Quality of life issues are more important to them than the onset of serious, life-threatening diseases, such as cancer or heart disease, for example, that younger adults worry more about. Everyone realizes they're eventually going to die of something and that they'll have to deal with that.

Q: To many, "loss of mental capacity" translates into fears of Alzheimer's disease. What are the latest developments in the treatment of Alzheimer's?

A: I can't think of many things more frightening to an elderly person than the thought of getting Alzheimer's.

Alzheimer's is responsible for half the 1.7 million people in nursing homes.

We know what the brain cells look like in a patient with Alzheimer's, and we know there is a deficit in a certain chemical -- acetylcholine -- and there are genetic markers that indicate a tendency toward the disease but don't guarantee that you'll get it.

But, we are uncertain as to what

causes Alzheimer's, and there is no specific treatment for it.

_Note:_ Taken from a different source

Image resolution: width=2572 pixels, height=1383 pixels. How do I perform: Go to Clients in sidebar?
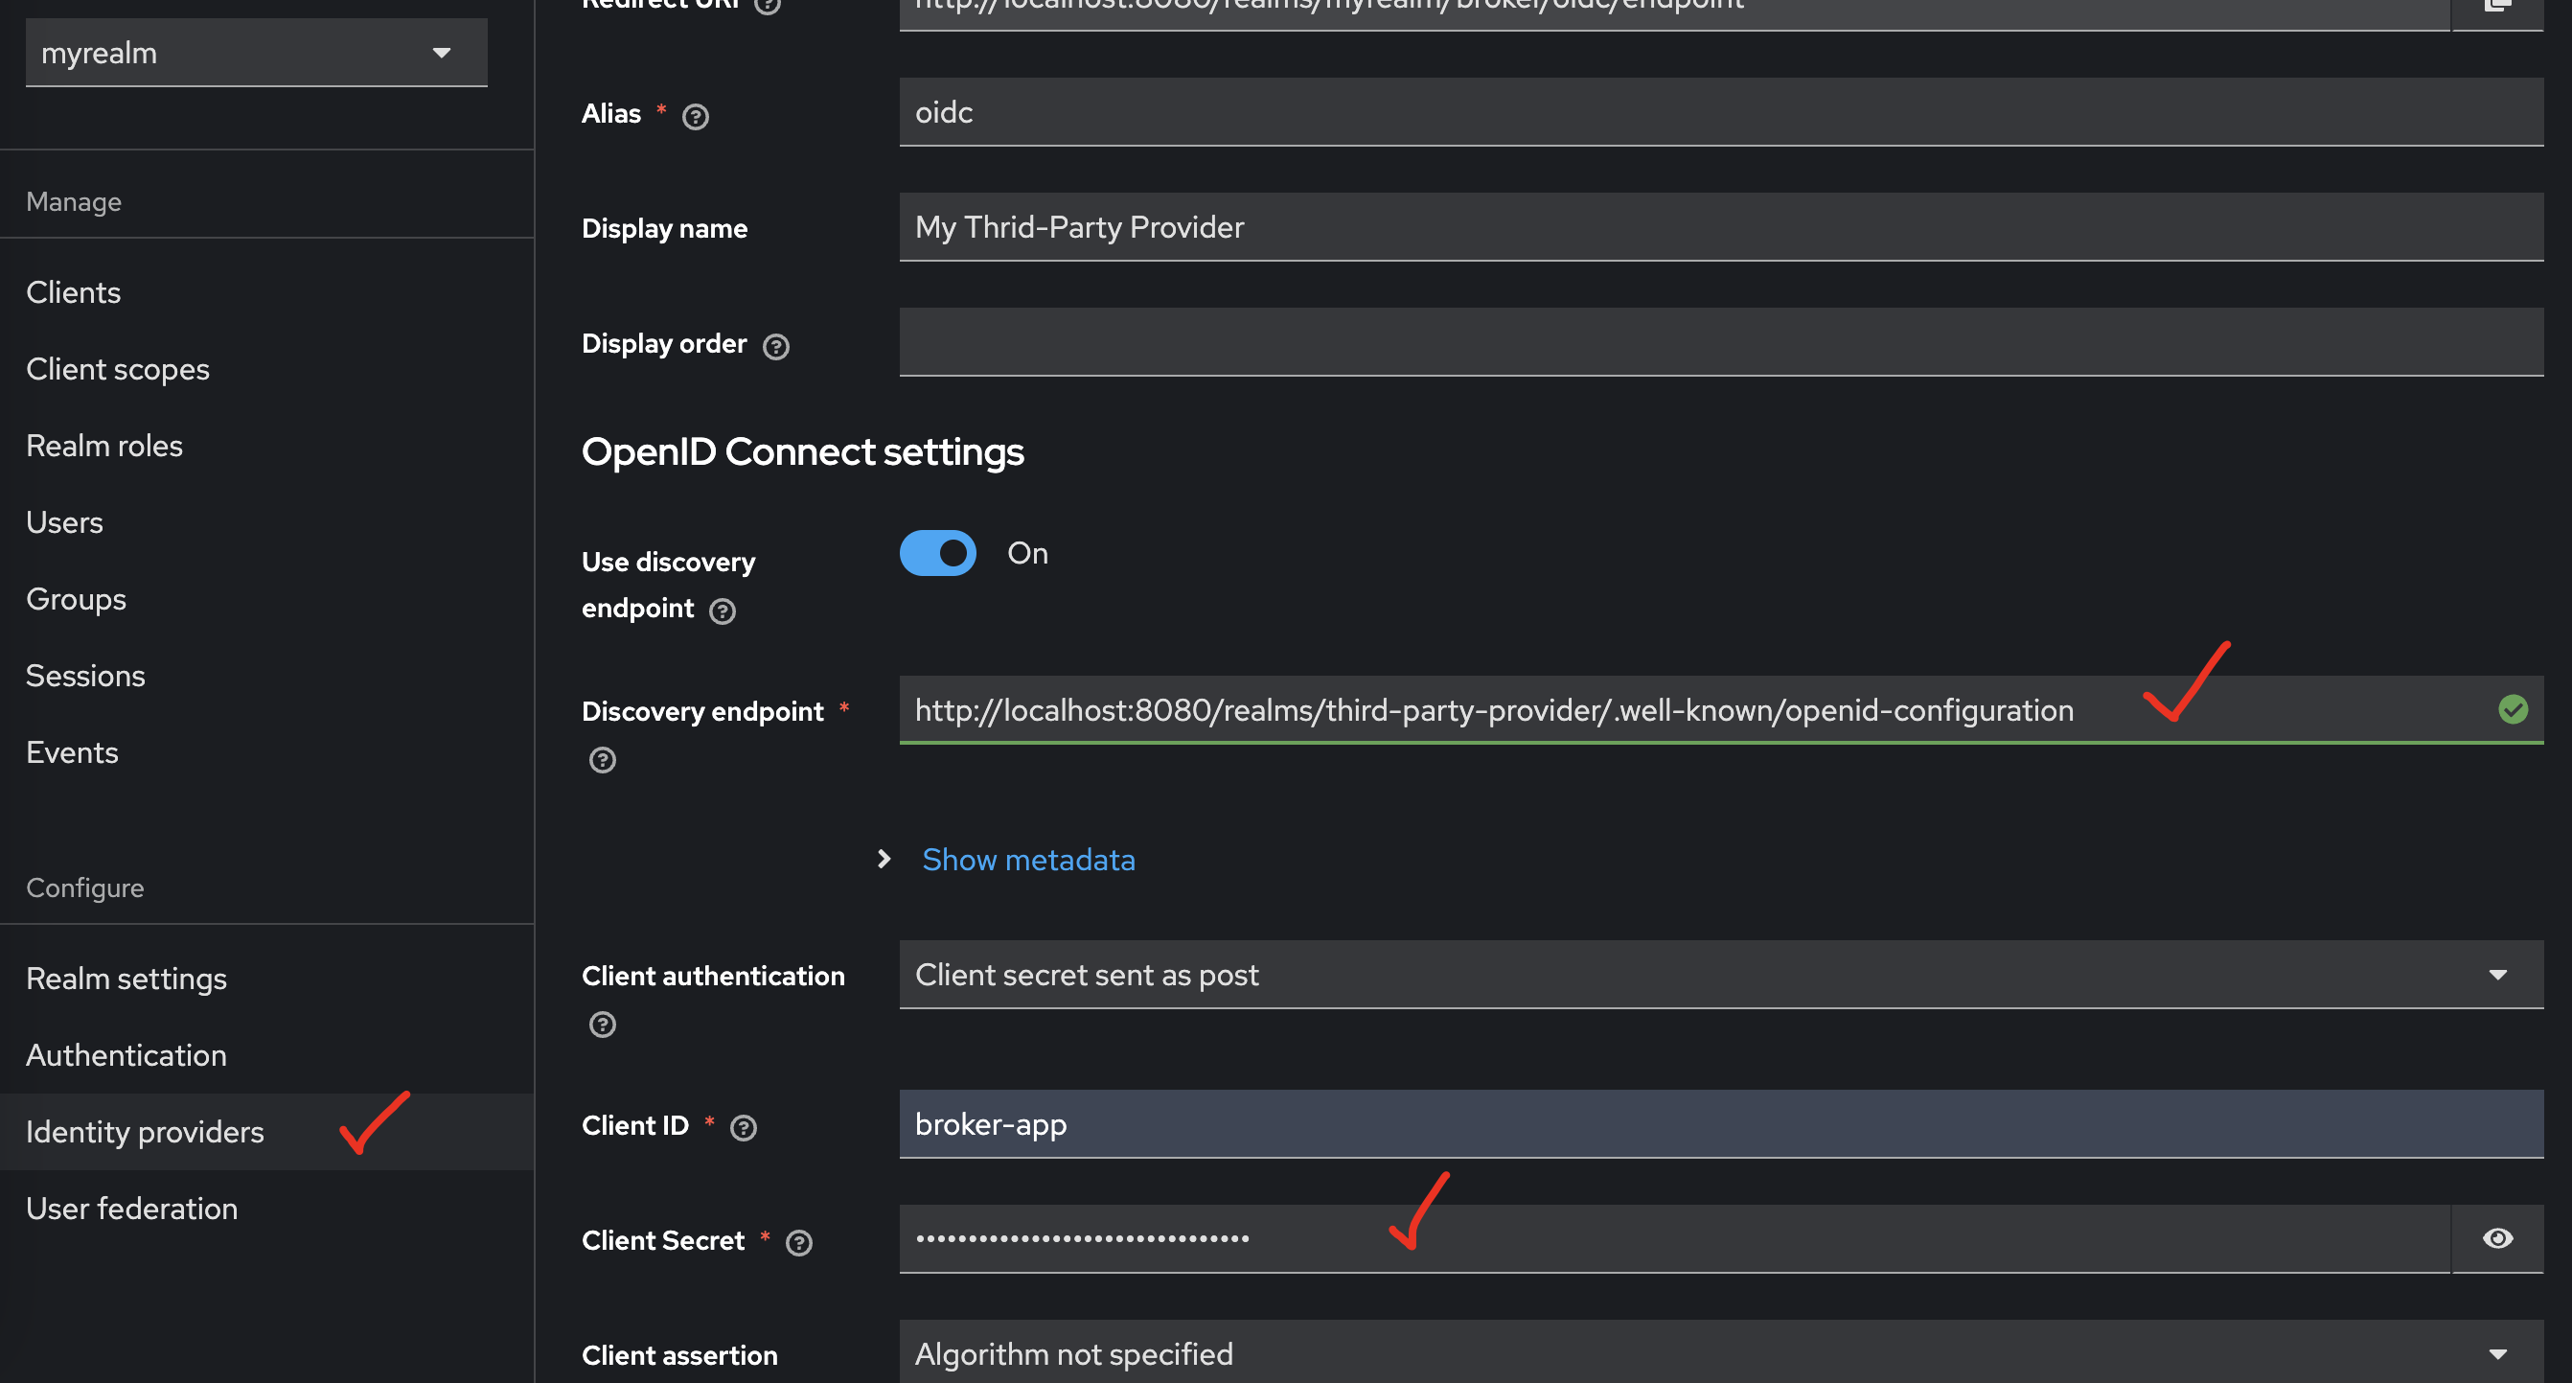pos(73,293)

We can give patients the chemical they're deficient in and make them a little better, but it only delays the process. There are a lot of clues, and a there is a lot of research being done.

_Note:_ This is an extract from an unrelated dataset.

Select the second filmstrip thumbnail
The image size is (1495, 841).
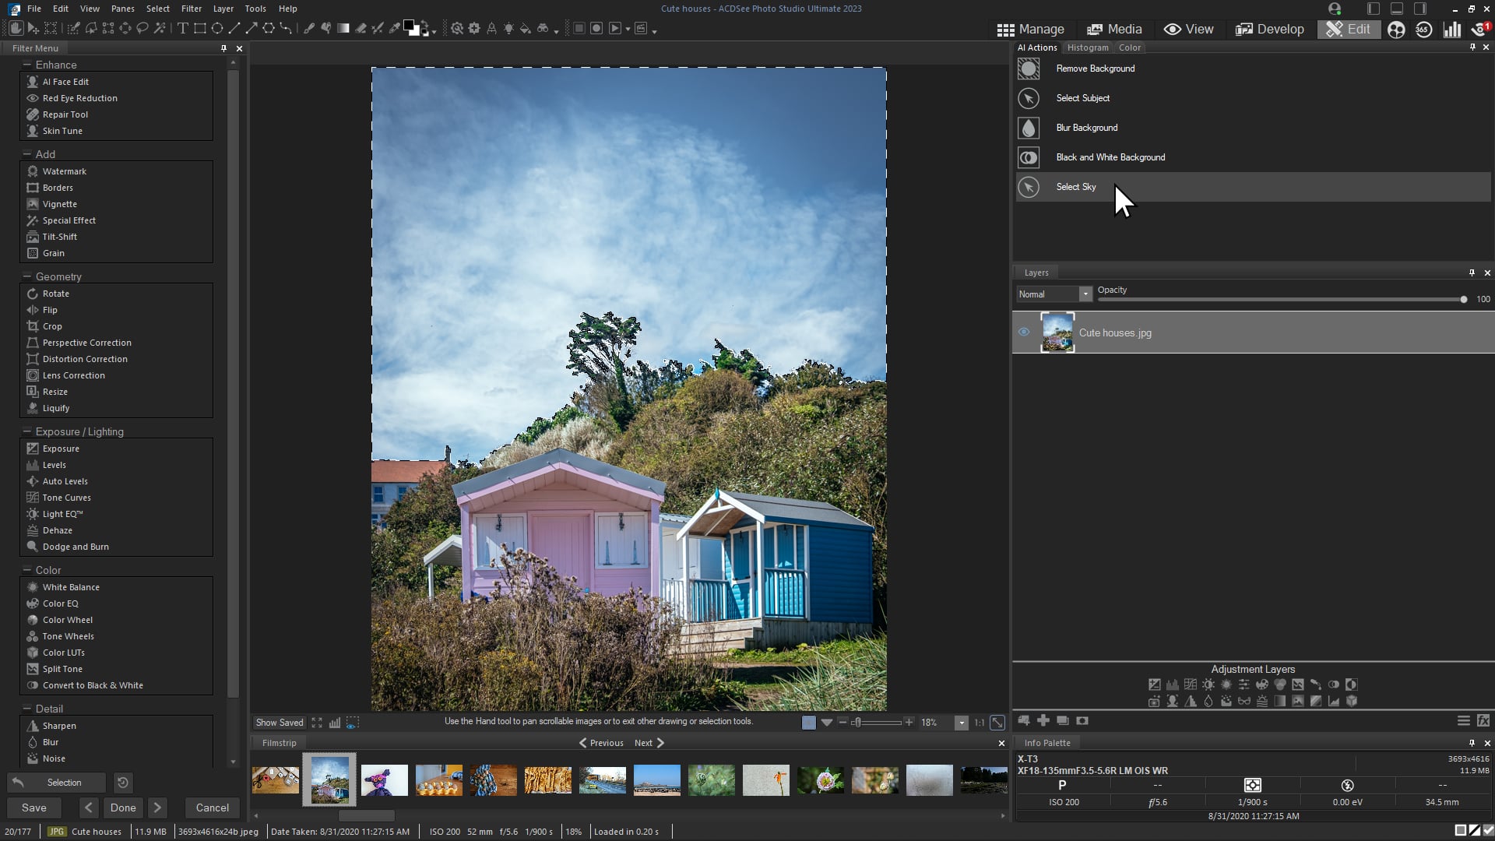pyautogui.click(x=329, y=779)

Q: How about arthritis, which is another disease from which the elderly suffer?

A: Yes, 50 percent of those 65 and older have some arthritis, and here, joint replacement with metal joints has been the major advance in this area.

The disease also can be treated with anti-inflammatory drugs, but the cure and prevention of arthritis has not advanced very far.

Q: Have you any basic health advice for an elderly person?

A: Yes. Take medications as prescribed, and make sure your primary doctor knows what they are. Don't be so eager to start on different medicines.

Many patients are over-medicated. My belief on dosage is start low and go slow.

The trouble is, the patient expects to get a prescription and sometimes gets more medicine than he or she needs. This is a special problem, and many drugs have not been tested adequately in older people.

Q: Do you tell patients they have a terminal disease?

A: I never lie to a patient. It's insulting to keep information from them, and it's sometimes necessary to go against the family's wishes.

Of course, that can cause a lot of trouble, but you can't have a relationship with patients if you lie to them.

I might soften it a bit by saying I have a blurry crystal ball, or something like that, but I want to deal in likelihood and options, not deception.

Anyway, the family usually takes it much harder than the patient. Most elderly people are more concerned with the quality of their life, their independence and their dignity than they are with the notion of death.

Q: What do you think of the Clinton medical plan as it relates to the elderly?

A: There's not a lot of interest by the administration in changing Medicare, except for a couple positives -- some kind of coverage to pay for medicines and long-term care.